1991 год. 21 октября. Челябинск.
Похоронили деда в хороший день, если похороны в хороший день возможны. Двадцатого было пасмурно, дождь, прохладно, а двадцать первого – солнце, тепло, ни ветерка.
Рак диагностировали год назад. Последний месяц он лежал дома. А перед похоронами он дома не лежал, его тело находилось в морге, откуда его и привезли прямо к дому. У подъезда постояли не долго. Поехали на кладбище, где у мамы случился нервный срыв. Она так кричала, что люди у другой могилы оборачивались. Я стоял чуть в отдалении.
Поминки проходили в столовой в здании одного из общежитий завода, на котором дед работал вначале инженером, а уйдя на пенсию, слесарем. Помещение было большим, людей поместилось много. Где-то через полчаса поминок, коллега деда, мужчина за пятьдесят, общественник и, разумеется, коммунист, начал было говорить речь, начав ее со слова «товарищи», но какой-то молодой парень перебил его выкриком: «Хватит уже товарищей, закончилось старое время, молча помянем, без речей.». Я уже подумал, не устроит ли «прораб перестройки» драку на поминках, что, конечно, было бы прикольно, не будь это поминки моего деда. У меня непроизвольно сжались кулаки. Я сдержался. Общественник продолжил речь, но завершил ее довольно быстро.
Я вышел на улицу. Буквально через остановку в этот момент моя девушка занималась блудом. Так я думал, по крайней мере. Мы жили с Наташей почти год. В последнее время что-то пошло не так. Мы любили друг друга, но будто пелена покрыла наши глаза, наши дороги разошлись, мы стали блуждать непонятно где, а она еще и непонятно с кем. Я блуждал, понятно, с кем. Со своими тяжелыми, мрачными мыслями. Вот именно в этот месяц «сгорел» дед, которого я сильно любил.
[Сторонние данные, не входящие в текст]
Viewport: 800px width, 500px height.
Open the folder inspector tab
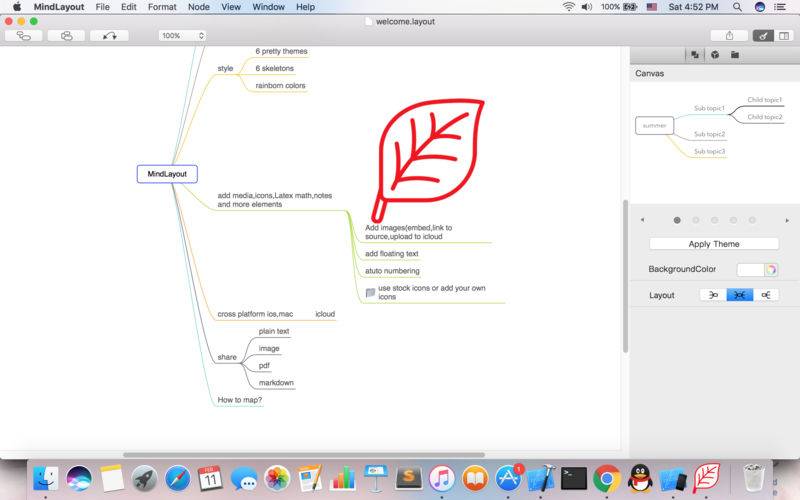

Поминки продолжались довольно долго. Конец октября – время, когда день сокращается. Но все когда-нибудь заканчивается. И жизнь, и поминки. Я возвращался обратно к столовой, пройдя до этого к пляжу озера Смолино. Шел я по уже темной аллее. Я слышал вокруг голоса людей, но странным образом рядом никого не было. Солнце этого дня, проводив теплом и светом деда, покинуло Челябинск, оставив в сухом остатке приятную влажность воздуха. И странно было то, что никто не прогуливался под этими, то ли липами, то ли тополями, никто не сидел на скамейках. Пуста была аллея. И пусто было у меня на сердце.
Дома бабушка поставила большой фотопортрет деда на журнальный столик, стоявший у стены. Рядом с ним стояла свеча. Она горела в темноте, а я лежал на диване в той же темноте. Время было уже позднее, ночное. Возможно – 11 вечера, возможно – 1 ночи, но, вероятнее всего, время остановилось посередине.
Я вышел на лоджию, которую в шутку называл масонской – ее переделывал знакомый отца, каменщик по специальности. Теперь, остекленная, она была еше и разделена на две соединенных части. В одной стоял диван и комод, во второй консервированная еда, мешки с мукой, ящики с водкой и коробки с мылом – бабушка помнила тридцатые и сороковые, поэтому всегда делала запасы.
Я покурил на лоджии и вернулся в комнату, закрыв дверь на защелку, так как иначе она открывалась. Лег на диван.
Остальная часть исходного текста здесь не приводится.